#### To do:
Which lines of the records contain the word "width"? Copy each one.

#### Listed records:
========================================
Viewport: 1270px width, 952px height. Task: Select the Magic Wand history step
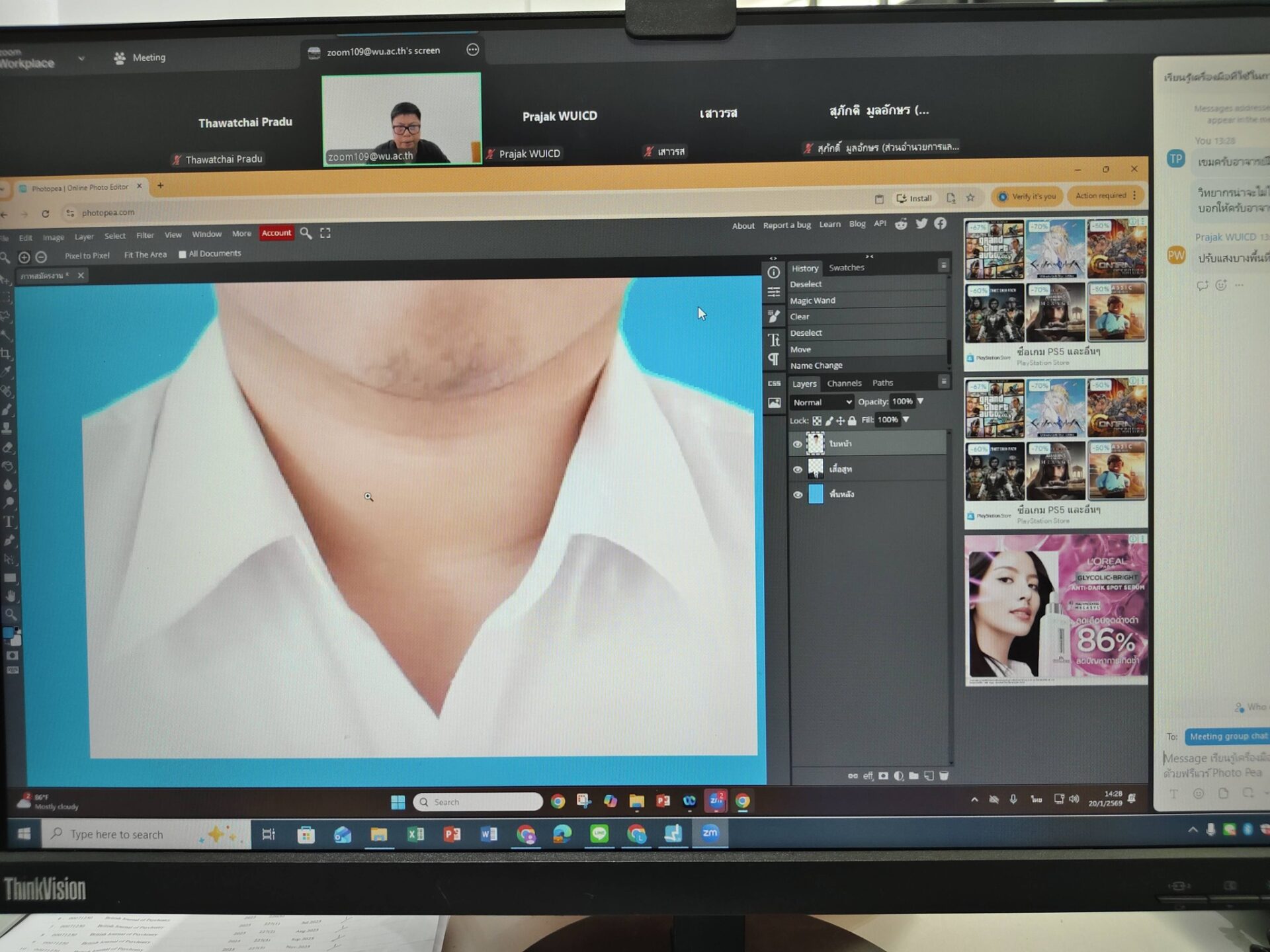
========================================
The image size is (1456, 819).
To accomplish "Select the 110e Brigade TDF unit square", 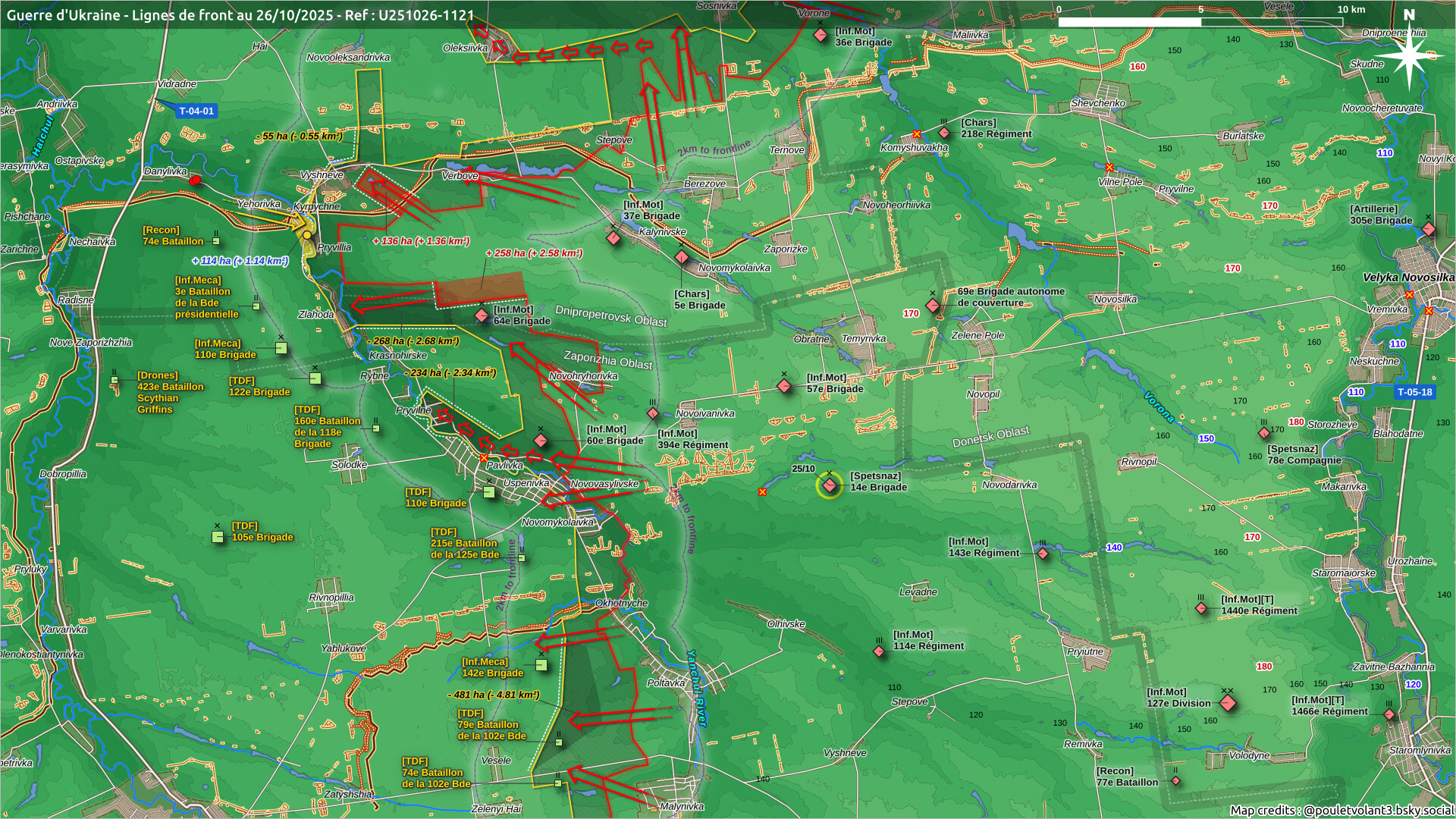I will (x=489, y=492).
========================================
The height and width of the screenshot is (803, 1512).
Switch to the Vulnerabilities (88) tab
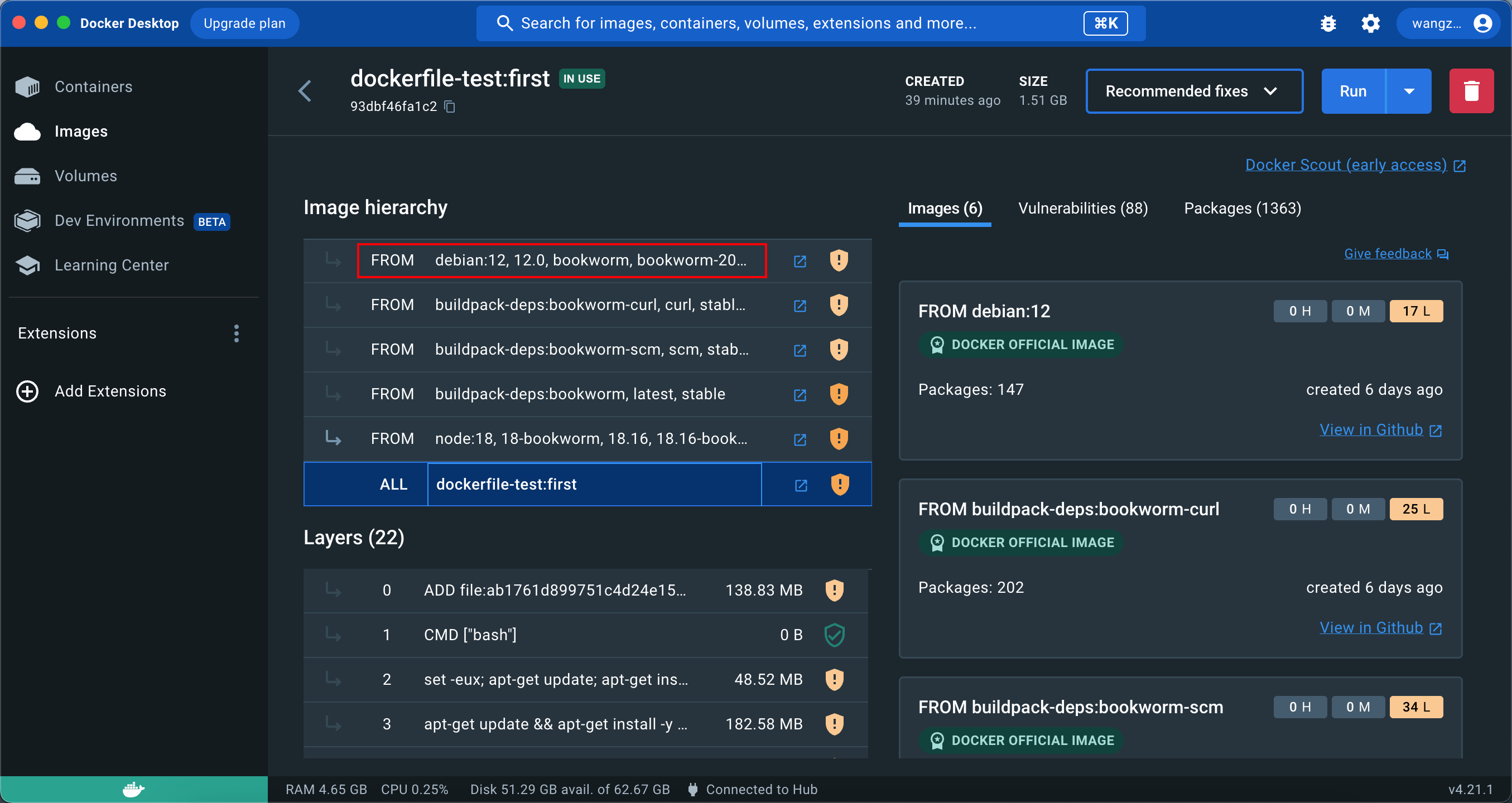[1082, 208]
========================================
#### Task output:
Viewport: 1270px width, 952px height. Task: Select the Magic Wand history step
The height and width of the screenshot is (803, 1512).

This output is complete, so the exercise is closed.